Paris Air Crash, In re

Decision Date03 March 1974
Citation622 F.2d 1315
PartiesIn re PARIS AIR CRASH of
CourtU.S. Court of Appeals — Ninth Circuit

William A. Norris, Tuttle & Taylor Inc., Los Angeles, Cal., for McDonnell Douglas Corp.

Charles A. Wright, Austin, Tex., Gregory A. Long, Overton, Lyman & Prince, Los Angeles, Cal., for General Dynamics.

Leonard Sacks, California Trial Lawyers Assoc., Encino, Cal., Marjorie S. Steinberg, Los Angeles, Cal., Robert G. Beloud, Upland, Cal., Arne Werchick, San Francisco, Cal., William P. Camusi, Los Angeles, Cal., Glen T. Bashore, Santa Ana, Cal., Lee S. Kreindler, Kreindler & Kreindler, New York City, William Marshall Morgan, Morgan, Wenzel & McNicholas, Los Angeles, Cal., John J. O'Neil, Paul, Weiss, Rifkind, Wharton & Garrison, New York City, on brief; Steven I. Zetterberg, Claremont, Cal., for plaintiffs-appellees.

Appeal from the United States District Court for the Central District of California.

Before GOODWIN and KENNEDY, Circuit Judges, and EAST, * District Judge.

KENNEDY, Circuit Judge:

The single question in this interlocutory appeal is whether the California rule that punitive damages are not permitted in wrongful death actions is consistent with the equal protection clause of the fourteenth amendment and its counterpart in the state constitution. The question arises in the wrongful death actions that resulted from the Paris air crash of March 3, 1974. A DC-10 passenger plane operated by Turkish Airlines, Inc., was en route from Paris to London when it crashed, and all 346 people aboard were killed.

========================

## Work to complete
[1] Rewrite the paragraph of the Paris air crash opinion that begins "The single question in this interlocutory appeal" more briefly, keeping its main facts.
[2] Decide whether each statement agrees with the Paris air crash opinion. Answer yes or no for each, and quote the words of the opinion that decide it.
(a) The plane was flying from London to Paris.
(b) All 346 people on the plane died.
(c) Turkish Airlines, Inc. operated the plane.
[3] Extract the stretch of the Paris air crash opinion from "Paris Air Crash, In" through "for General Dynamics.".

## Data extract
========================

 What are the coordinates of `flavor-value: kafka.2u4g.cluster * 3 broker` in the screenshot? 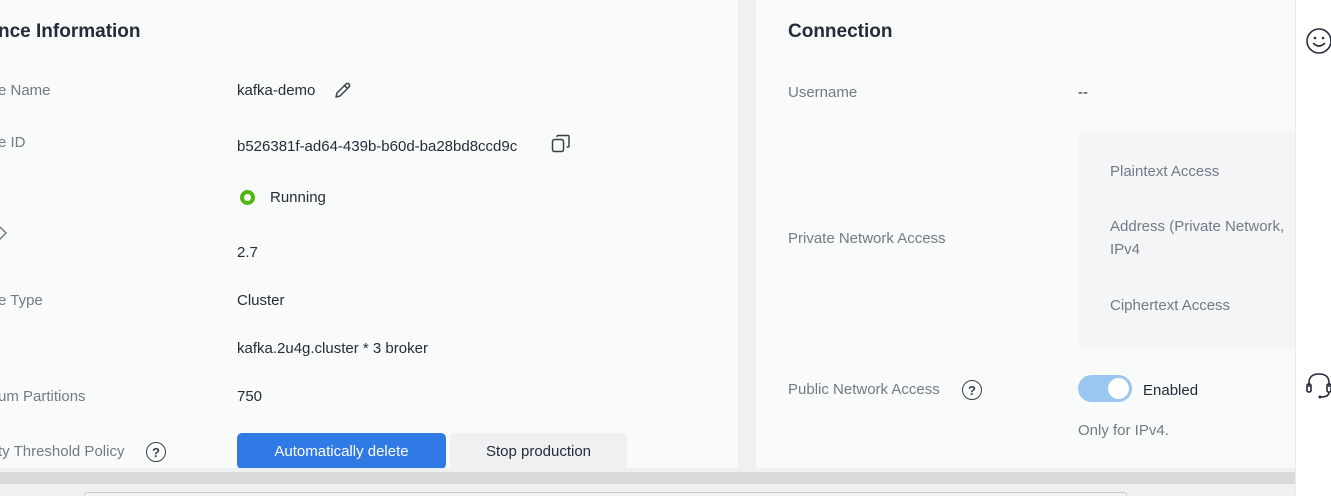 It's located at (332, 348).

========================

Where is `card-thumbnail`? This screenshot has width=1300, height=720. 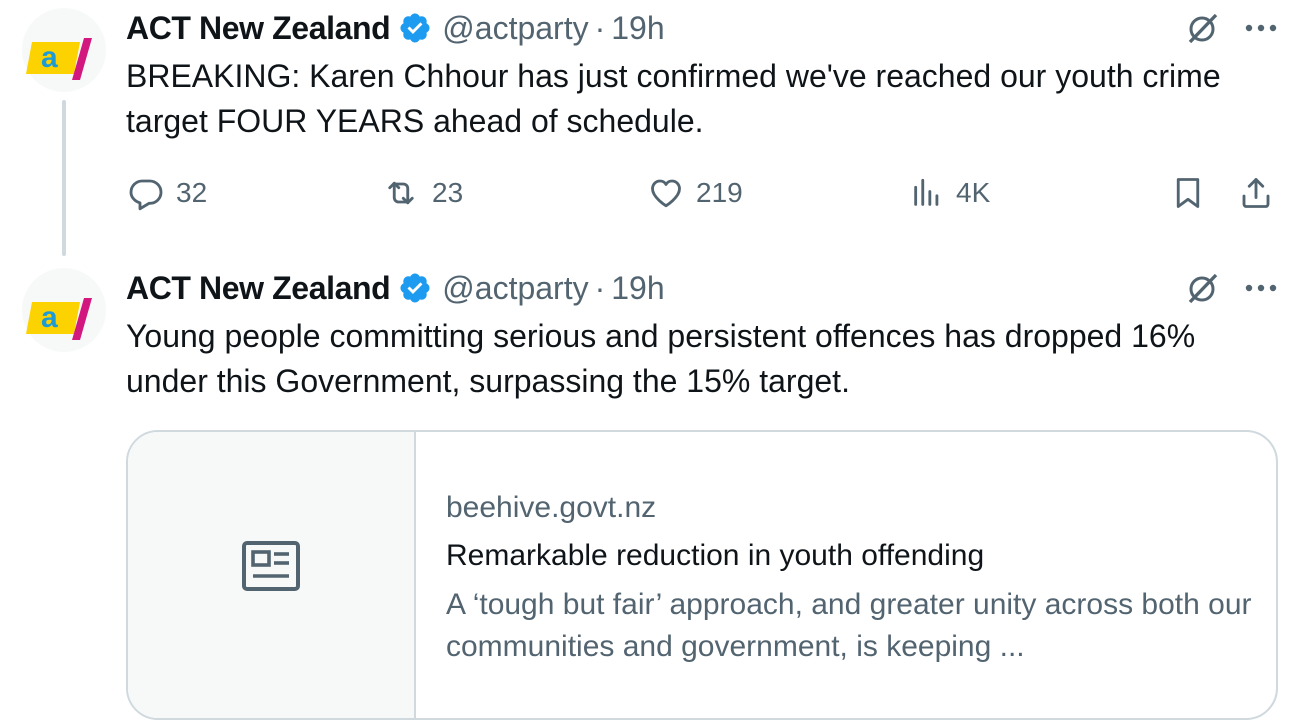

========================

## Outputs by task
[1] This interlocutory appeal asks only whether California's bar on punitive damages in wrongful death actions is consistent with the equal protection clause of the fourteenth amendment and the matching clause of the state constitution. The question comes from the wrongful death actions following the Paris air crash of March 3, 1974, when a Turkish Airlines, Inc. DC-10 flying from Paris to London crashed, killing all 346 people aboard.

[2]
(a) No: "en route from Paris to London"
(b) Yes: "all 346 people aboard were killed"
(c) Yes: "A DC-10 passenger plane operated by Turkish Airlines, Inc."

[3]
Paris Air Crash, In re

Decision Date03 March 1974
Citation622 F.2d 1315
PartiesIn re PARIS AIR CRASH of
CourtU.S. Court of Appeals — Ninth Circuit

William A. Norris, Tuttle & Taylor Inc., Los Angeles, Cal., for McDonnell Douglas Corp.

Charles A. Wright, Austin, Tex., Gregory A. Long, Overton, Lyman & Prince, Los Angeles, Cal., for General Dynamics.